After the post two weeks ago, Debz asked about writer’s block and ways to overcome it. Also, a friend has asked about self-loathing in connection with writer’s block.
Self-loathing first, I always say.
Several months ago I applied for admission to an advanced poetry workshop and sent along six of my poems that I like a lot. I was rejected. The professor takes only ten students. The woman who gave me the bad news said that sixty people had applied, which wasn’t much comfort. Six million applicants would have been comfort, a little.
The rational one percent of my brain told me that this teacher wasn’t right for me, that the rejection was fortunate because I shouldn’t study with someone who didn’t appreciate my work. The rest of me felt bad, and all of me didn’t write a single poem for a month, although I had one bubbling up in me. I certainly wasn’t punishing the teacher, who didn’t care if I never wrote my kind of poems ever again. I was punishing myself for not being good enough. That’s a dose of self-loathing.
Yesterday I wrote a poem, and not a revenge poem either. I’m past the self-loathing for now, although I have set aside a dab of other-loathing for the teacher who rejected me.
Time helped me get past the self-loathing, and understanding what I was doing to myself also helped. Anyway, self-loathing, in my opinion is one of the hardest feelings to bear, much worse than clean, blistering anger.

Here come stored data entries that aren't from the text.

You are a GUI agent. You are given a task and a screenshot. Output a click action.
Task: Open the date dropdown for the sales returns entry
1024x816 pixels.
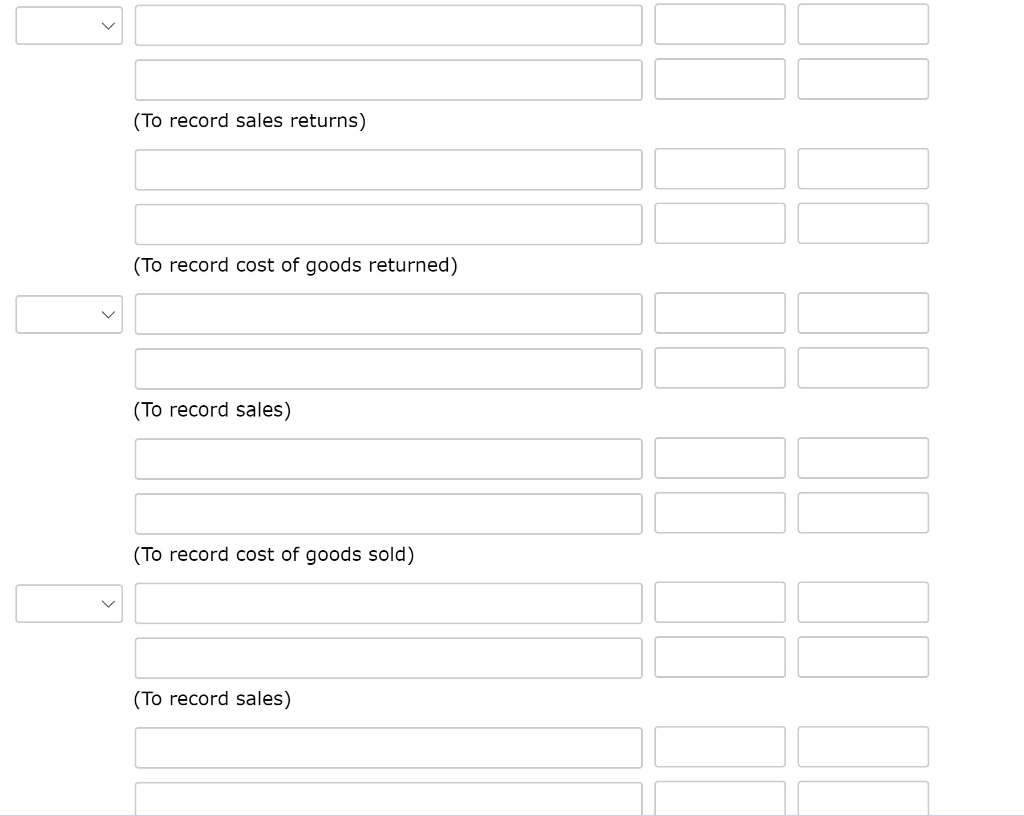(69, 25)
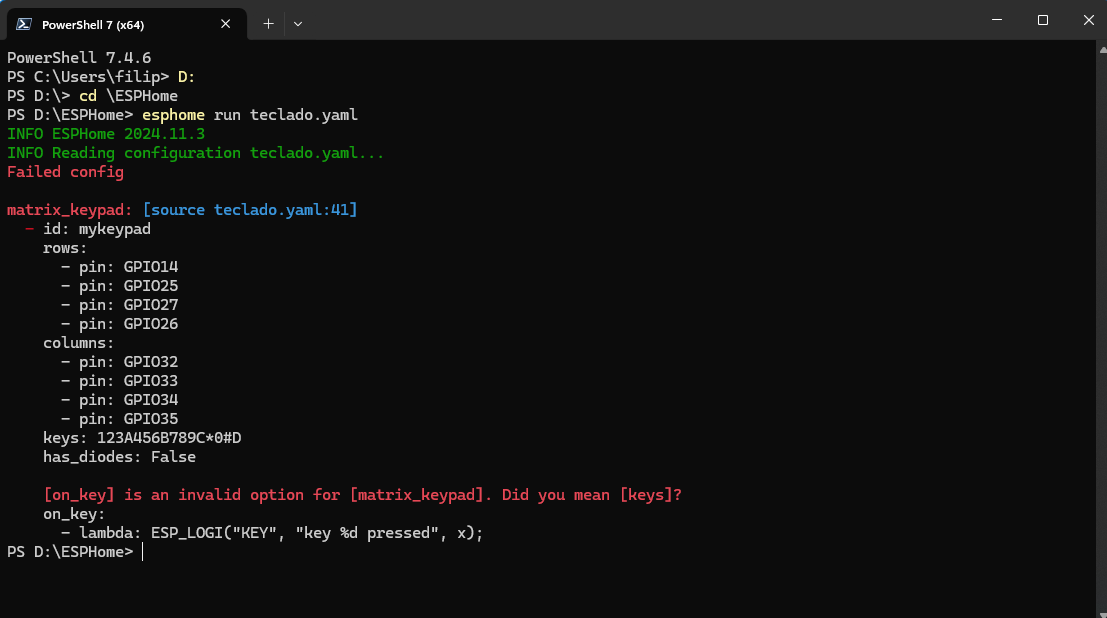Click the "keys: 123A456B789C*0#D" line

[142, 438]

Understanding why I’m mad at myself is usually the cure, but sometimes I just have to tough it out and wait for the spell to pass, which so far it always has.
I have never gotten the kind of writer’s block where I can’t write a word – hope I never do – but I can get stuck in a story and not know where to go next. This can happen when I can’t tell the story I want to tell. For example, in Fairest I wanted a lot of the story to be about the insecure queen, Ivi, and the ways the evil creature in the mirror uses her insecurity to manipulate her. I wanted to show evil at its evilest, at its most insinuating. This Ivi-mirror element made it into the book, but very thinly, nothing like what I had in mind. I couldn’t tell that plot thread fully. Maybe someday I’ll be able to, but probably at that point I’ll be trying to write about something else. I’ve said this before, that ideas are different than words on paper. The story that is possible for me to tell may be very different from the one I want to tell.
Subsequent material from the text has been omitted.